In a subsequent lesson about standing up for someone who is the target of unkindness, Sivan read to her class the book One by Kathryn Otoshi. This simple story demonstrates how not saying anything allows harm to grow unchecked, and how much courage it takes for just one person to stand up for someone being bullied—whether it’s physical harm, verbal attacks, social shunning, or cyberbullying.
We know that bullying doesn’t end when we leave the playground. It doesn’t disappear with age or accomplishment. It finds its way into families, into communities, into the spaces where power can seem absolute. And sometimes hurtful, hateful language is passed along—hurt echoing hurt—until someone, somewhere, chooses to do something different—chooses to stand up and speak up.
And that is where the work of teachers like Karen, Matt, and Sivan becomes so profoundly important. They interrupt the pattern. They teach children that words matter—not just the ones spoken out loud, but the ones we carry inside. Because over time, those outer voices can become inner ones.
If left unexamined, those harsh words can take root and begin to shape how we speak to ourselves. We become the voice calling ourselves, “stupid” or “dumb” or telling ourselves “Something must be wrong with you.” We can become our own bullies.

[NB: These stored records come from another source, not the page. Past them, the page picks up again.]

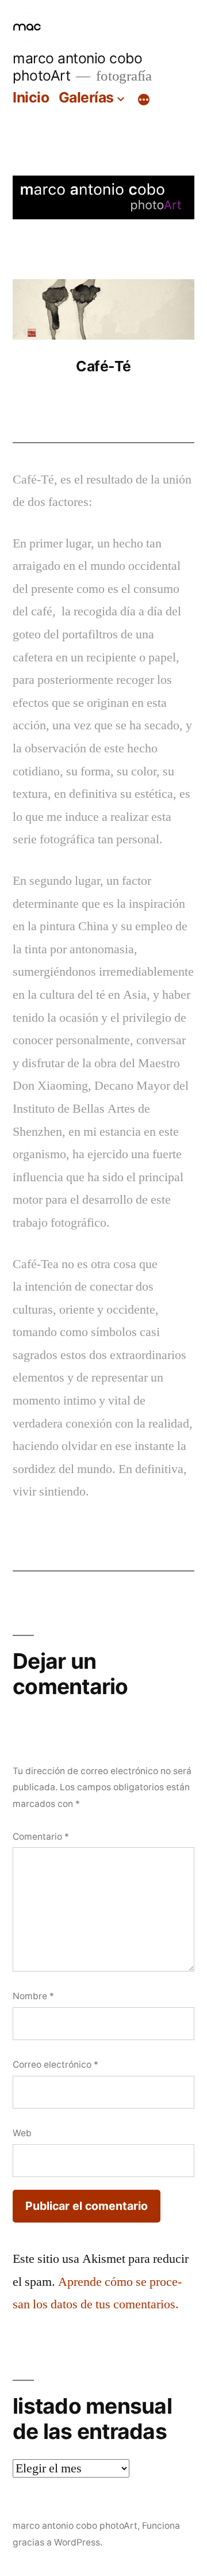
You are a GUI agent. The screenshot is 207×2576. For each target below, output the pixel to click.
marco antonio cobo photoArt (75, 2525)
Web (22, 2133)
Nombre (33, 1996)
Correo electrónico (55, 2064)
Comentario (41, 1836)
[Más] (144, 99)
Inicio (31, 97)
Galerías (86, 97)
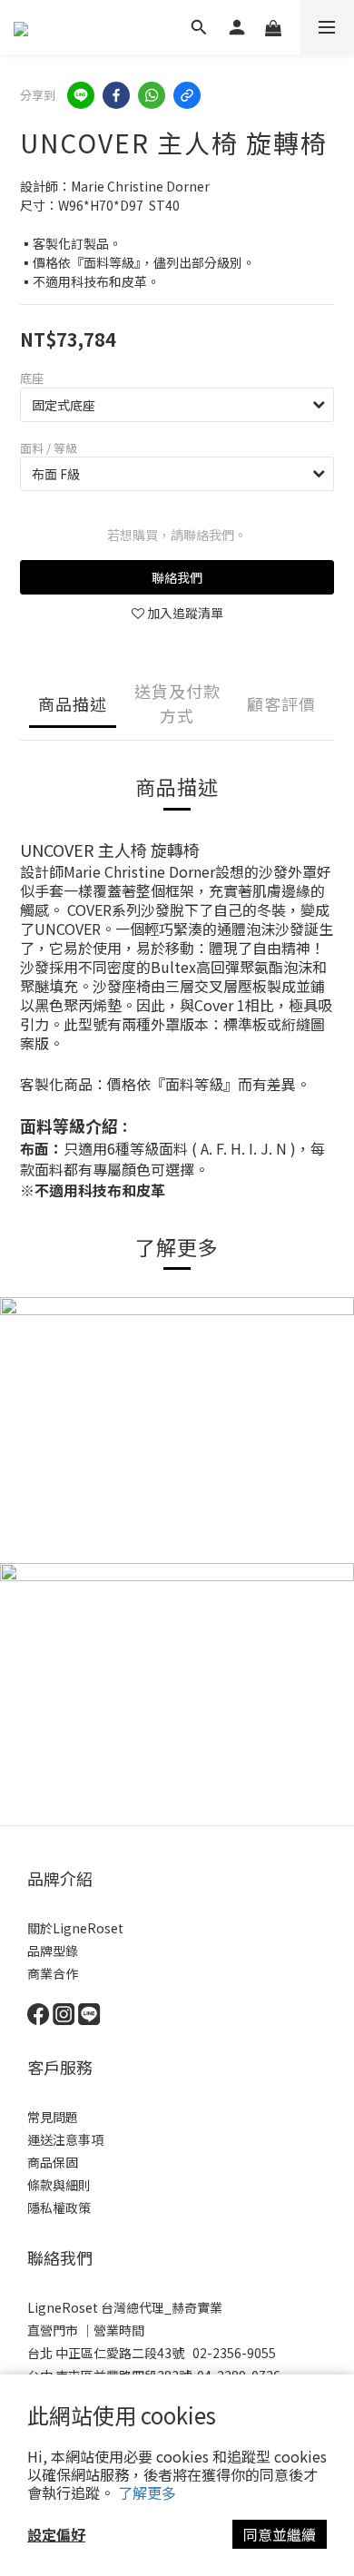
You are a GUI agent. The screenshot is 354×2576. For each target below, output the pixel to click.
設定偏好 (56, 2534)
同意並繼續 (279, 2534)
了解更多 (147, 2492)
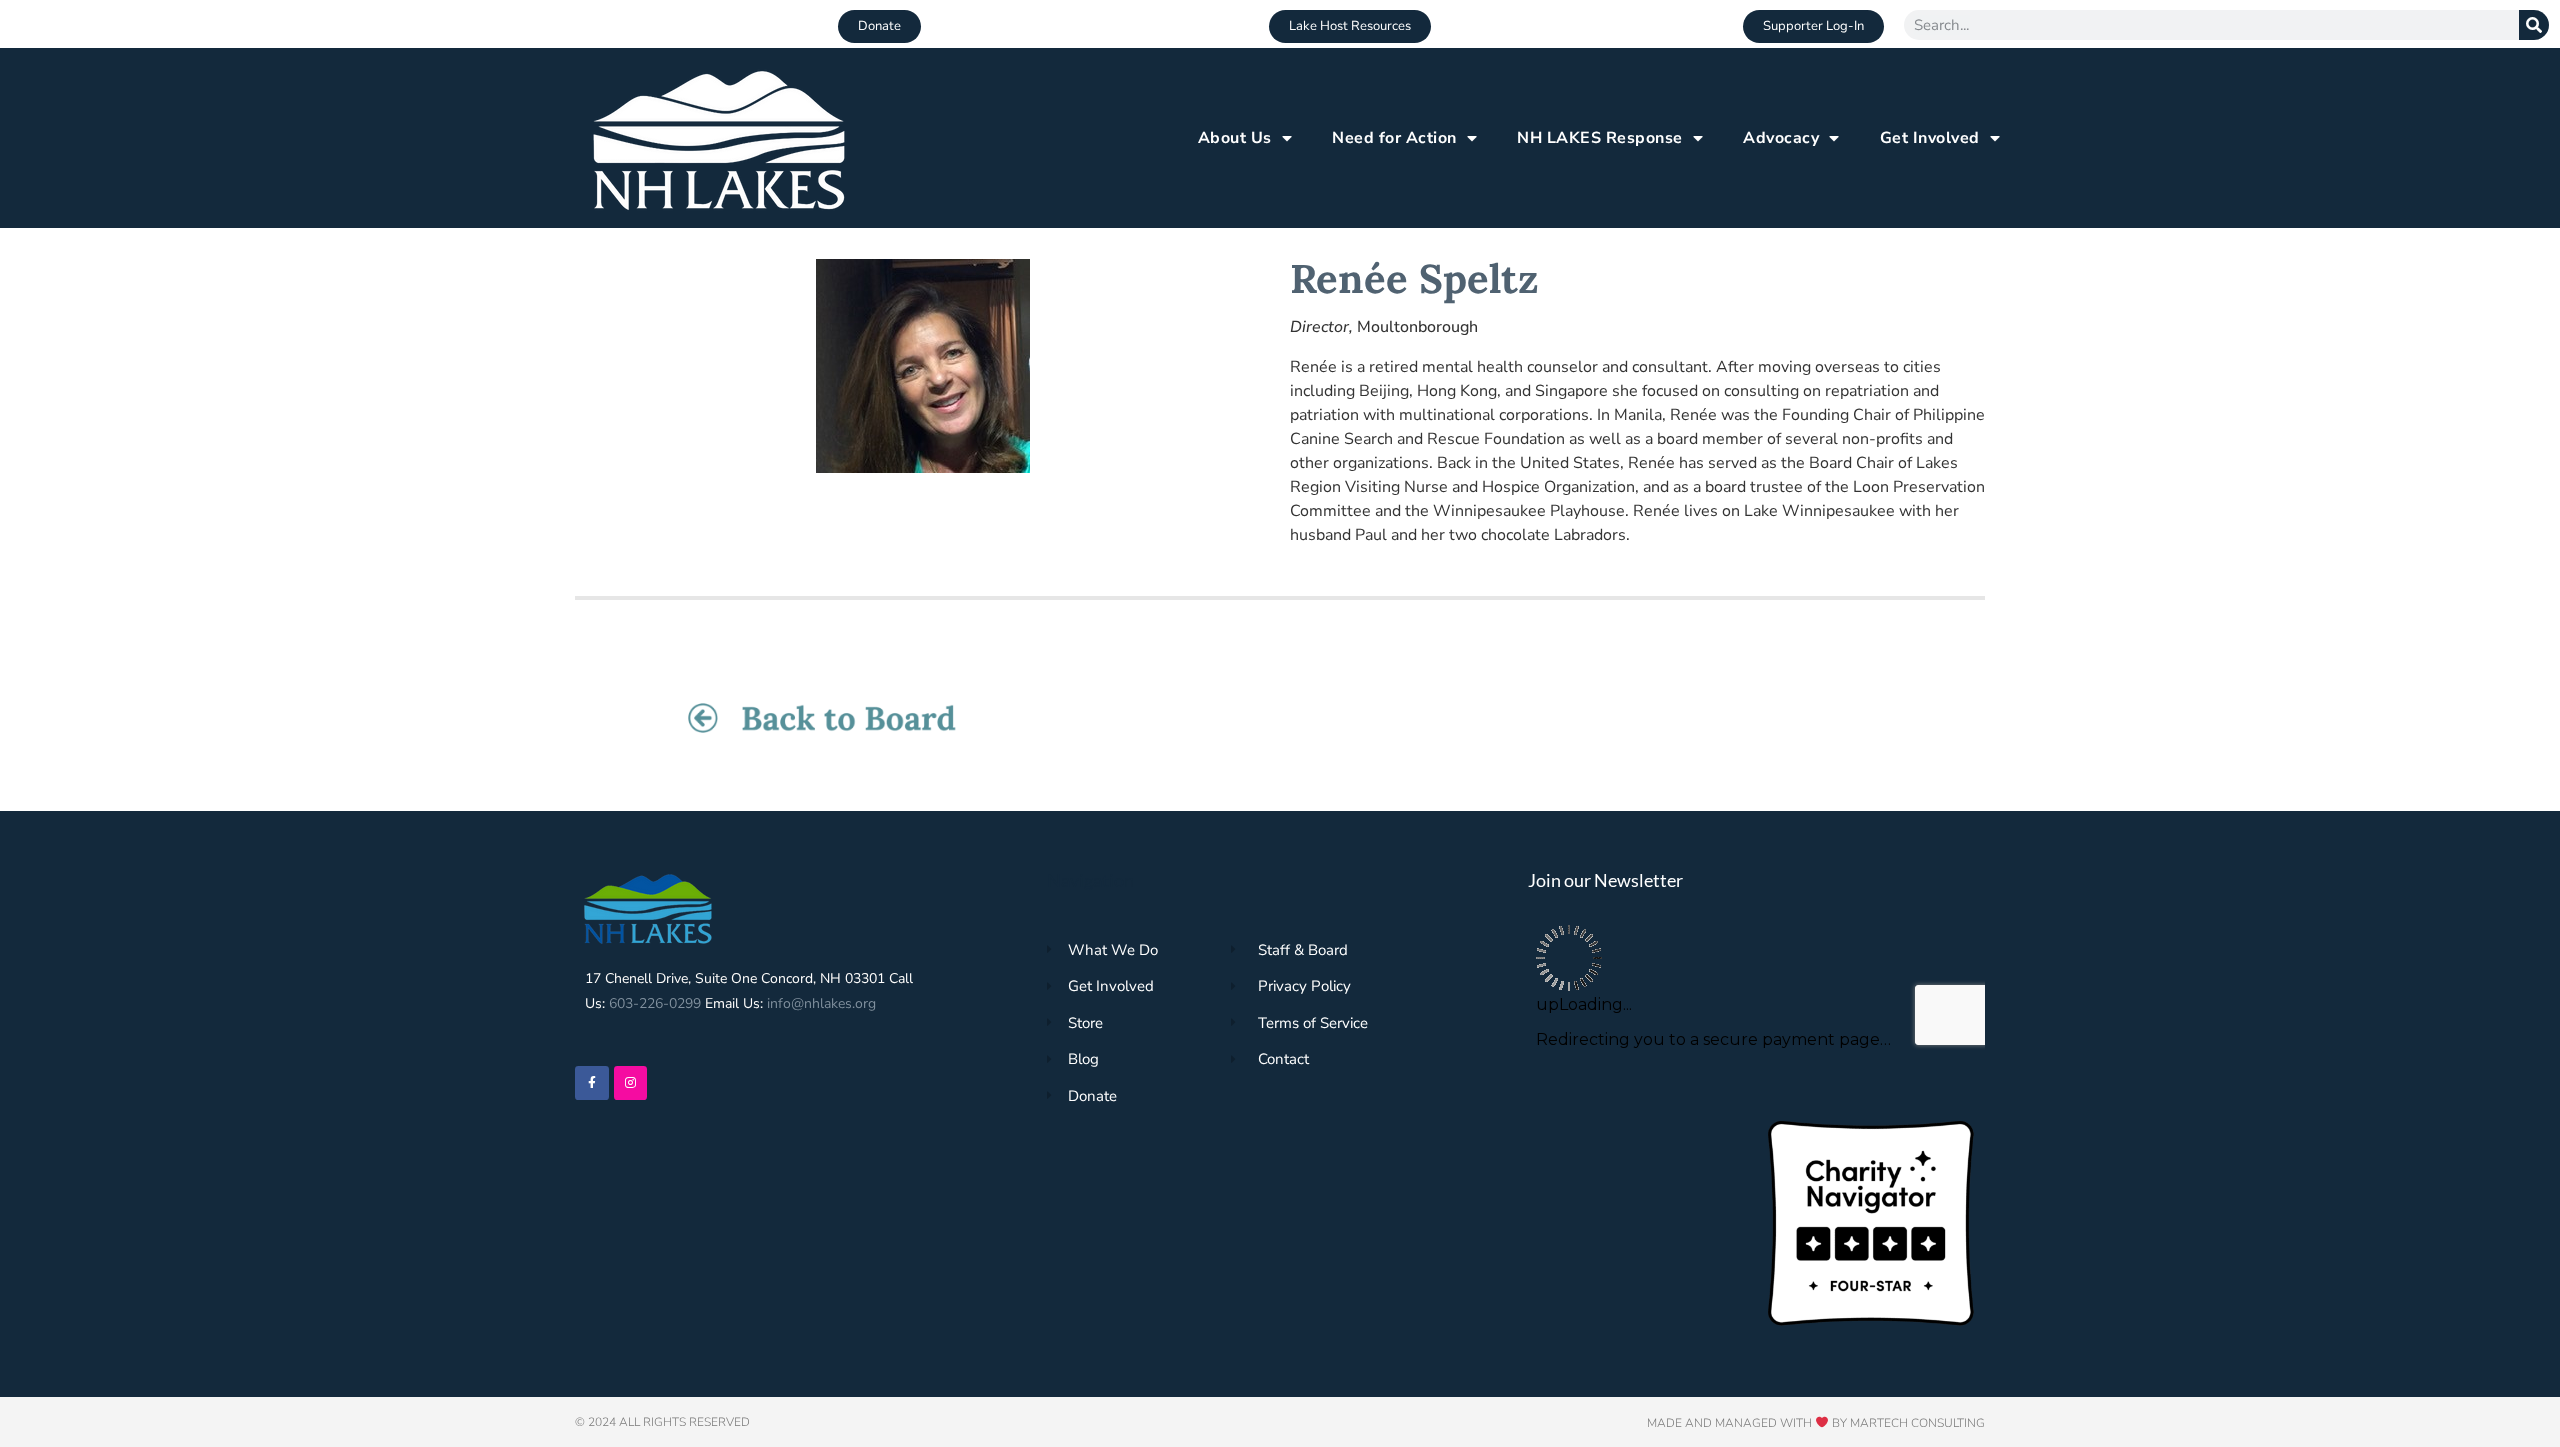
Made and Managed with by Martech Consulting (1816, 1423)
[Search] (2534, 25)
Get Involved (1930, 138)
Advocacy (1781, 138)
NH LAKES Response (1600, 138)
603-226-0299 (655, 1003)
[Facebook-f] (592, 1083)
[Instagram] (631, 1083)
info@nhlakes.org (821, 1003)
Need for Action (1394, 138)
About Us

But that voice is not the only one available to us. The words we hear may shape us, but the words we choose to repeat can also heal us. We can learn, over time, to notice that inner dialogue and shift it. We can learn to speak to ourselves with the same patience and encouragement a good teacher offers to a struggling student.
I’m so grateful for teachers who help children discover that words can wound—and that they can also heal. I’m grateful for those who teach that courage and kindness matter. Those who show how one voice willing to stand up for another person can change the tone of an entire room.
And sometimes, long after the spelling tests and math lessons are forgotten, those are the lessons that remain. A teacher planted the seeds of awareness, but we must become the gardeners.